= Raymond Phineas Stearns =

American historian (1904–1970)

Raymond Phineas Stearns (January 11, 1904 – November 15, 1970) was an American historian, chiefly of colonial America. His book on science in colonial America, Science in the British Colonies: 1570-1779, won a National Book Award for Nonfiction in 1971.

==Early life==
Stearns was born and raised on a farm in Canton in central Illinois. After high school he spent two years teaching elementary school in Fulton County, Illinois before attending Illinois College in Jacksonville. After graduating in 1927, Stearns taught for two years at Winchester Community High School in Winchester, Illinois. In 1929 he went to Harvard College thanks to a scholarship from the Harvard Club of Chicago. He earned a master's in history in 1931 and a doctorate in 1934, while also working as a teaching assistant. Stearns spent the next year doing post-doctoral work in England with support from the Social Science Research Council. After a second post-doctoral year at Harvard, Stearns returned to Illinois with his family to teach.

==Career==
While researching at the British Museum Stearns had found the papers of Sir William Boswell, English ambassador to the Low Countries, which showed the development of Congregationalism among English refugees in Holland; his notes were used by Perry Miller in writing his first book, Orthodoxy in Massachusetts, 1630-1650 (1933).
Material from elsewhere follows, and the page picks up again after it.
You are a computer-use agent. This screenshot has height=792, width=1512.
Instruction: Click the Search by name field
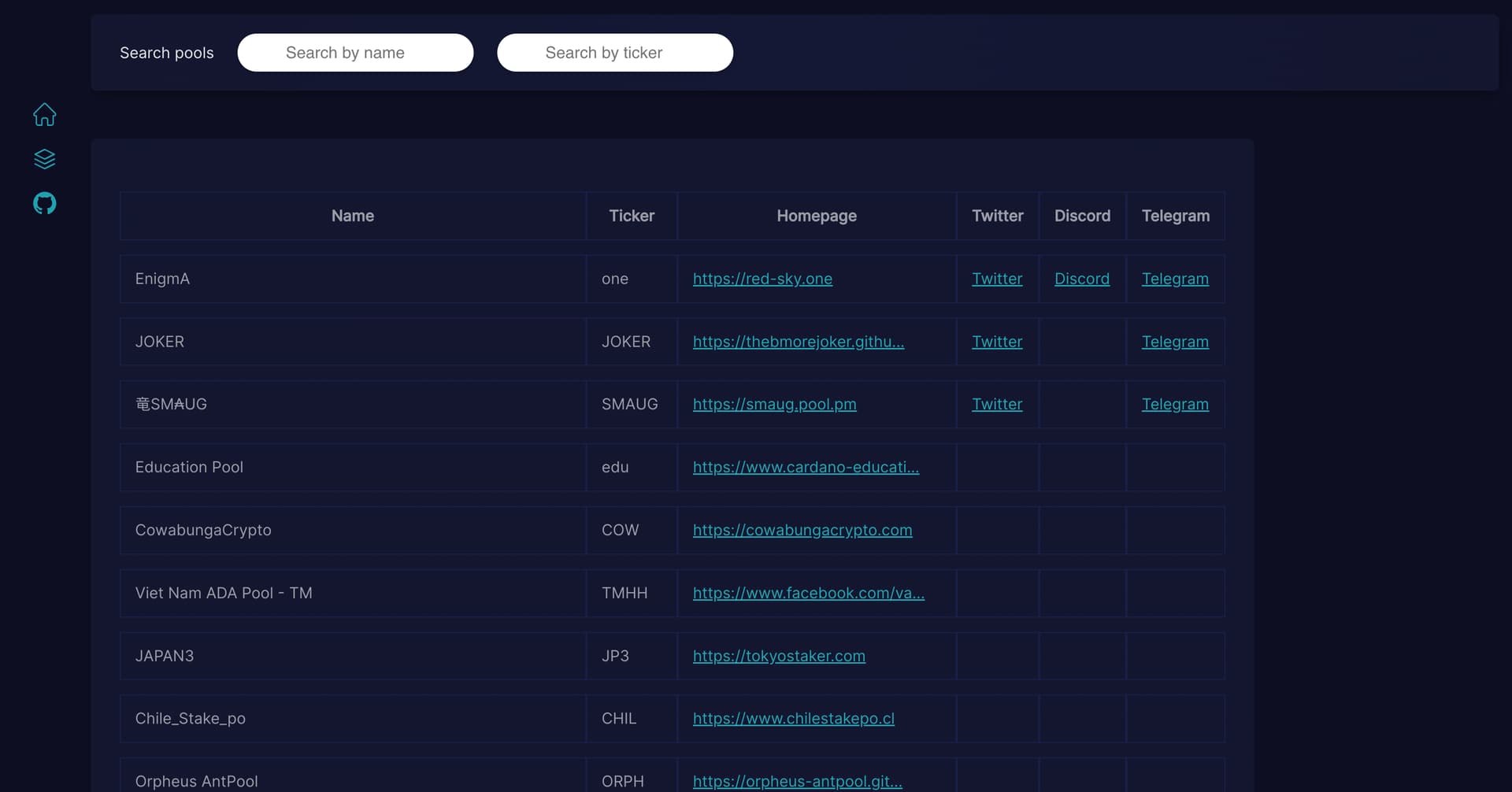(x=355, y=53)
Stearns eventually was able to write his own work focused on the English refugees, Congregationalism in the Dutch Netherlands (1940), which won the Frank S. Brewer Prize from the American Society of Church History.

Stearns spent the 1936–1937 academic year as the head of the history department at Lake Forest College and then settled in Urbana to teach at the University of Illinois there, becoming a full professor in 1948. For many years Stearns could not find work teaching colonial history and instead taught European history, even writing a textbook (Pageant of Europe, 1947; revised edition 1961). Stearns was finally able to complete a full biography of Hugh Peter, extending his doctoral thesis work on Peter in New England, in 1954 and published The Strenuous Puritan: Hugh Peter, 1598-1660, which Carl Bridenbaugh called the definitive biography of Peter.

Stearns spent a year teaching at Ghent University in Belgium; on his return he published (with George Frederick Frick) Mark Catesby: The Colonial Audubon (1961).

Stearns had for many years been writing papers on science and scientists in the colonies, drawn from papers in the British Museum. He drew these together into a massive work on Science in the British Colonies of America (1970). Having become an emeritus professor at the University of Illinois, Stearns accepted a teaching position at Illinois State University in Normal, but died during a visit to his son in New Jersey. His book received the National Book Award for Nonfiction the following year (1971).

==Personal life==
Stearns married fellow Illinois College alumna Mary Elizabeth Scott (1905–1946) in 1927, after his own graduation. They had a son and two daughters together before her early death at the age of forty. Stearns then married Josephine Bunch, a graduate student and teaching assistant, and they had another three daughters. Stearns and his family moved to Milo. His second wife outlived him and accepted the National Book Award for him.

While in London, Stearns met Walter Muir Whitehill; on their return to Boston, he introduced him to the circle of Harvard colonial historians including Perry Miller, Carl Bridenbaugh, and Clifford K. Shipton. Stearns was a lifelong friend and colleague of Shipton's, serving together on the Council of the Institute of Early American History and Culture and visiting each other when possible.

Stearns died in New Brunswick, New Jersey on November 15, 1970, and was buried in the Mount Hope Cemetery and Mausoleum in Urbana, Illinois.